Prompt:
The required result is an exact copy of every line from the one with "Task: Click info" through the last line below, with the pictures left out.

_ _ _ _ _ _ _

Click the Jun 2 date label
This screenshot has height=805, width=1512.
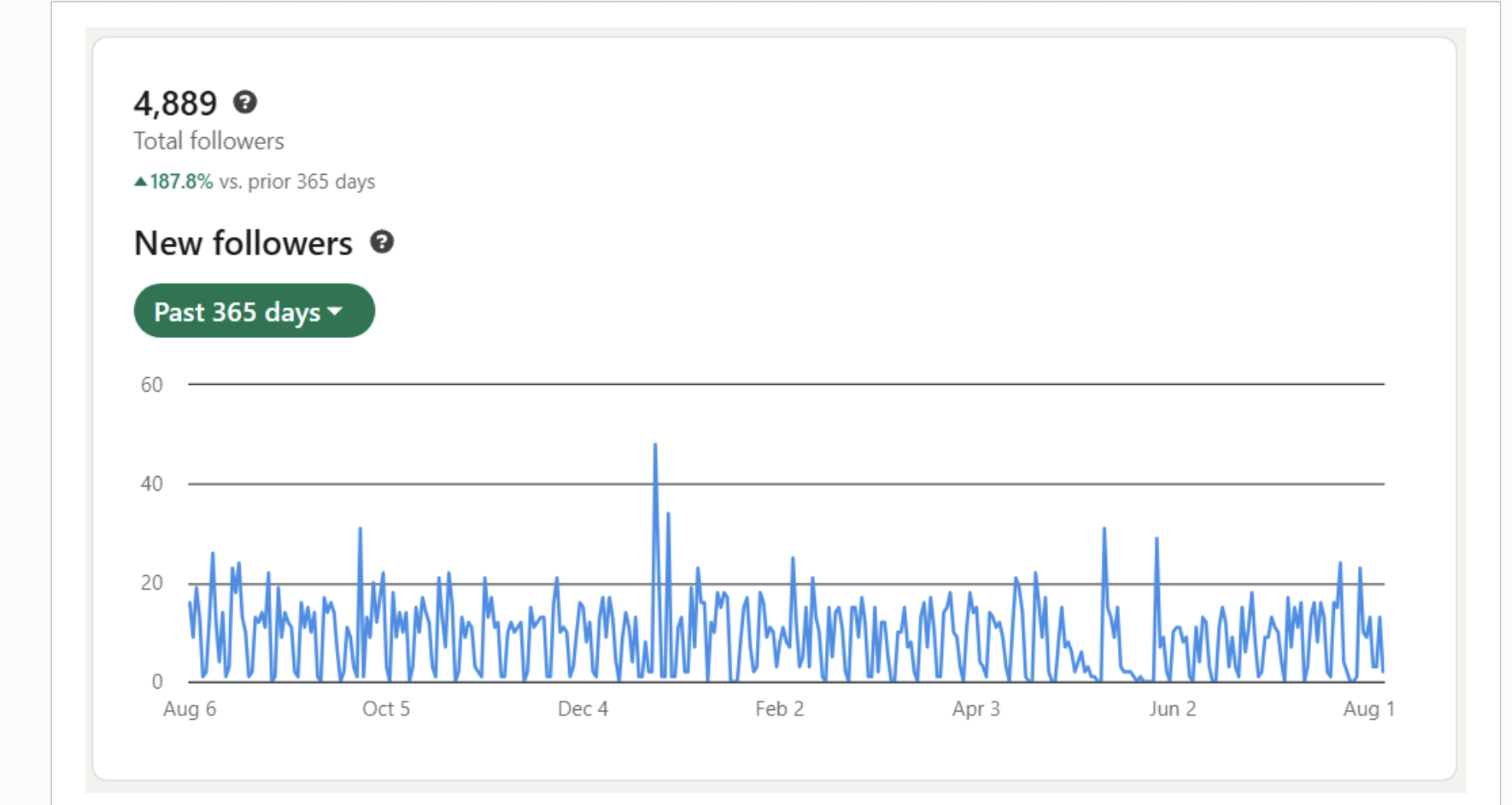[x=1173, y=709]
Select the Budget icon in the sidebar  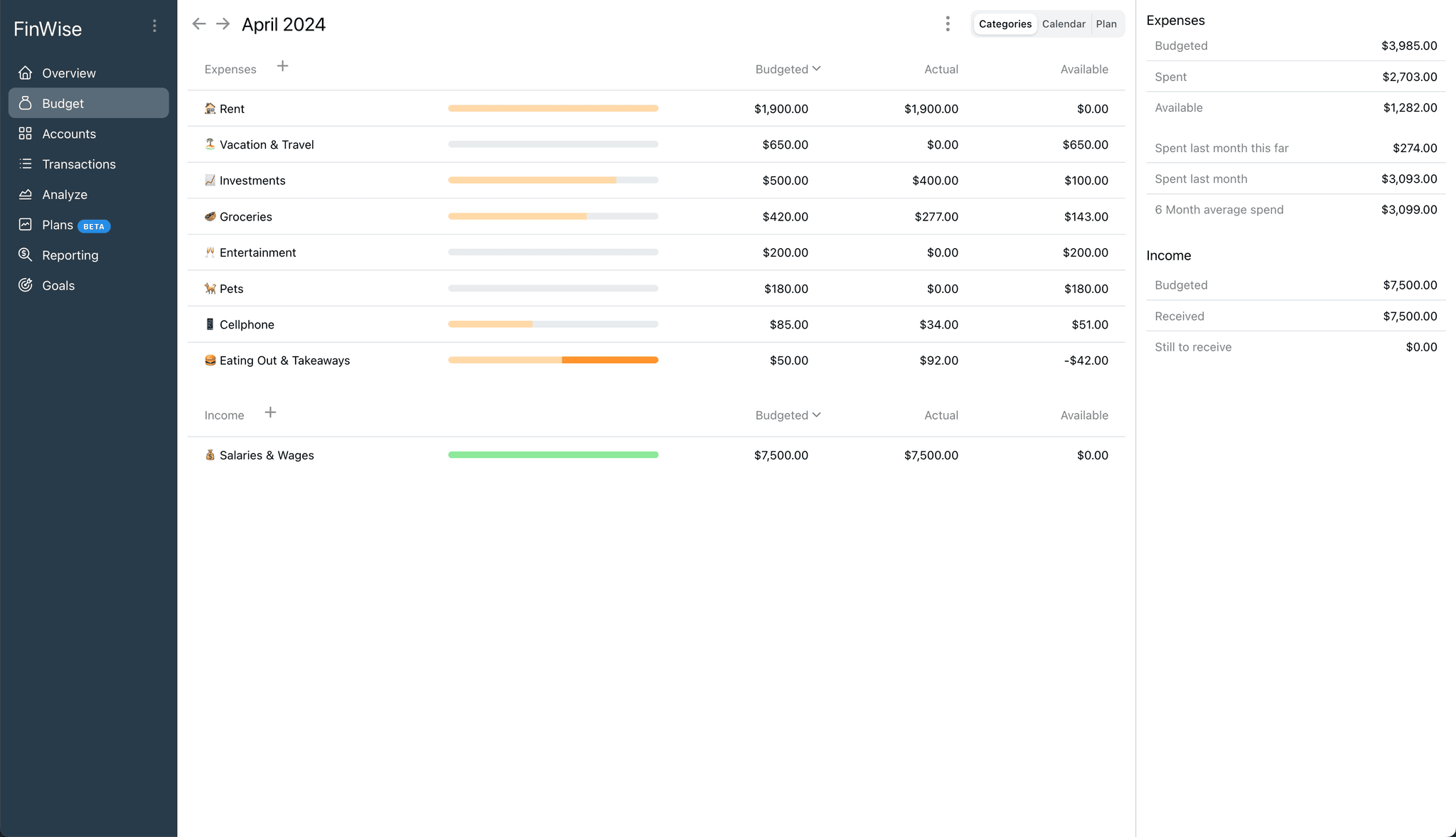tap(25, 103)
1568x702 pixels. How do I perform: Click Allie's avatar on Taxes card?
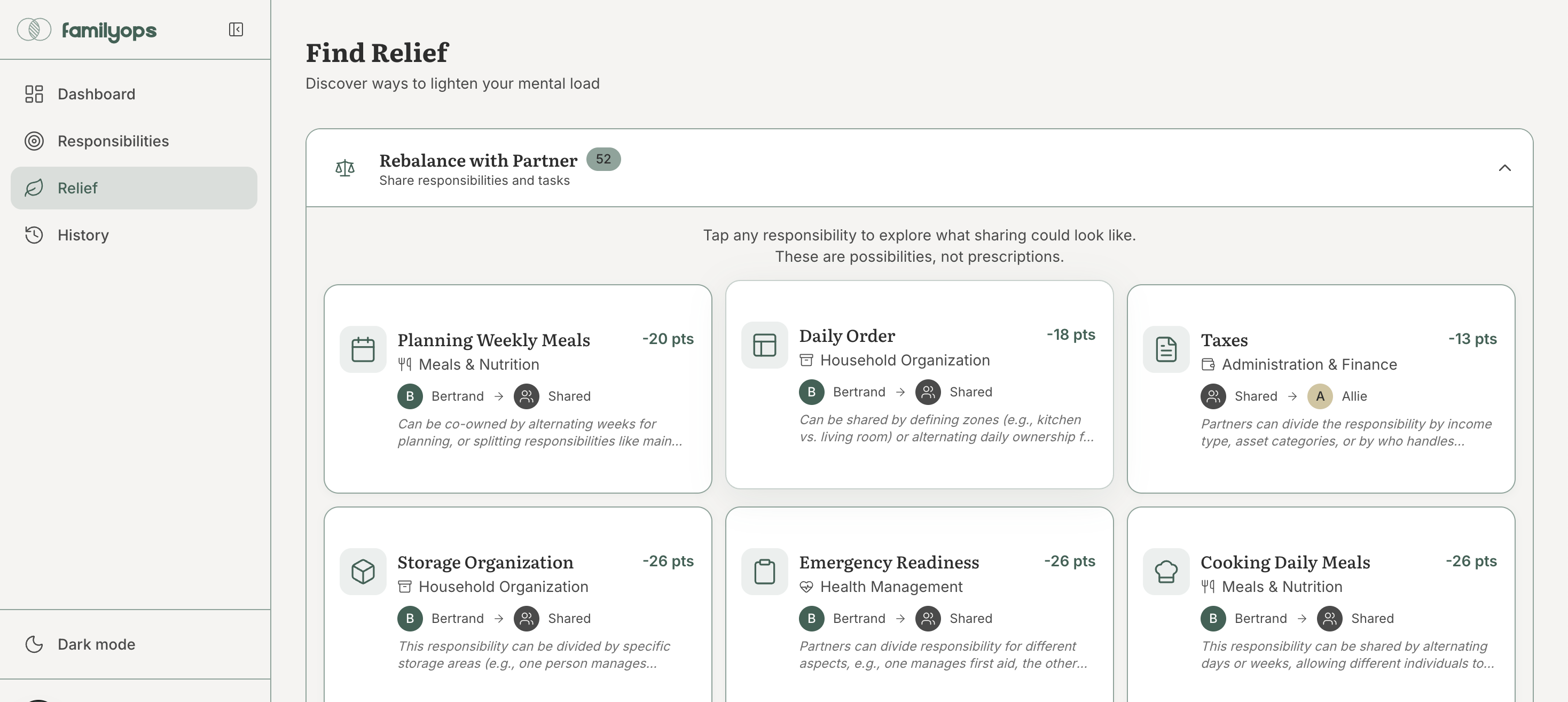tap(1320, 396)
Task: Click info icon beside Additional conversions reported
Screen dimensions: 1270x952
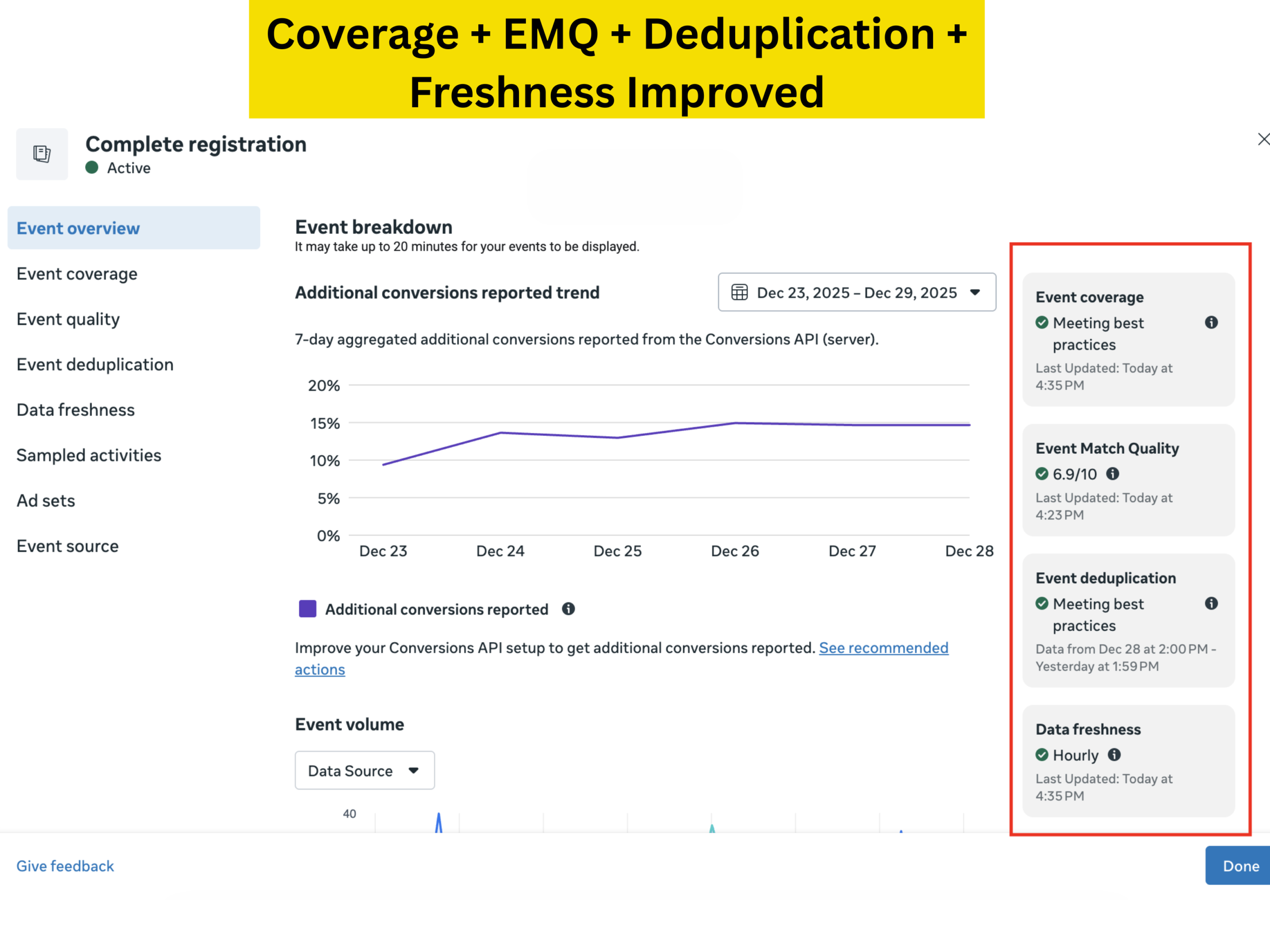Action: (569, 609)
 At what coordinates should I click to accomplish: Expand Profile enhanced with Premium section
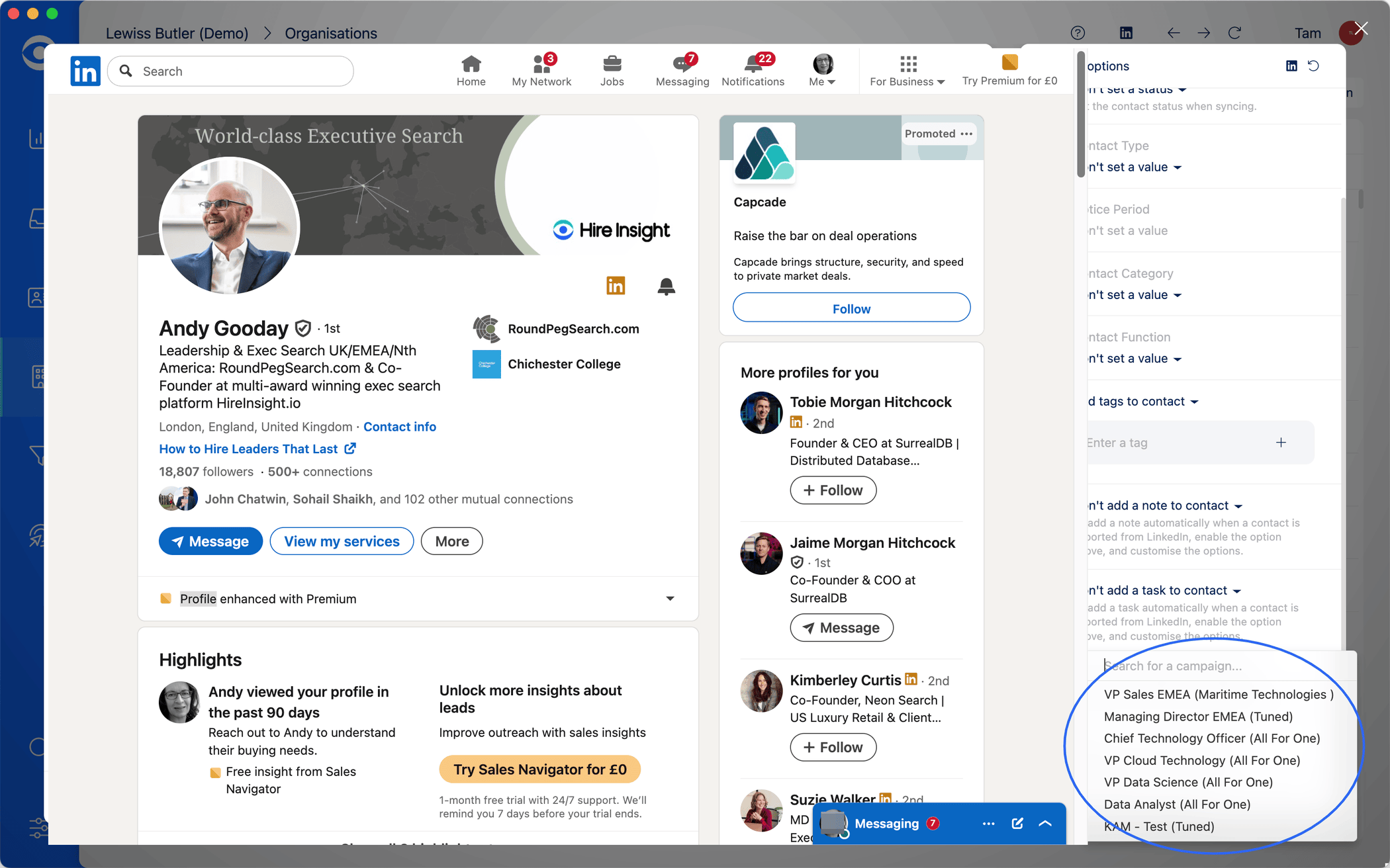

_ _ _ _ _ _ _

Response to the task:
Task: Click info icon beside Additional conversions reported
Screen dimensions: 1270x952
Action: (569, 609)
 At what coordinates should I click to accomplish: Expand Profile enhanced with Premium section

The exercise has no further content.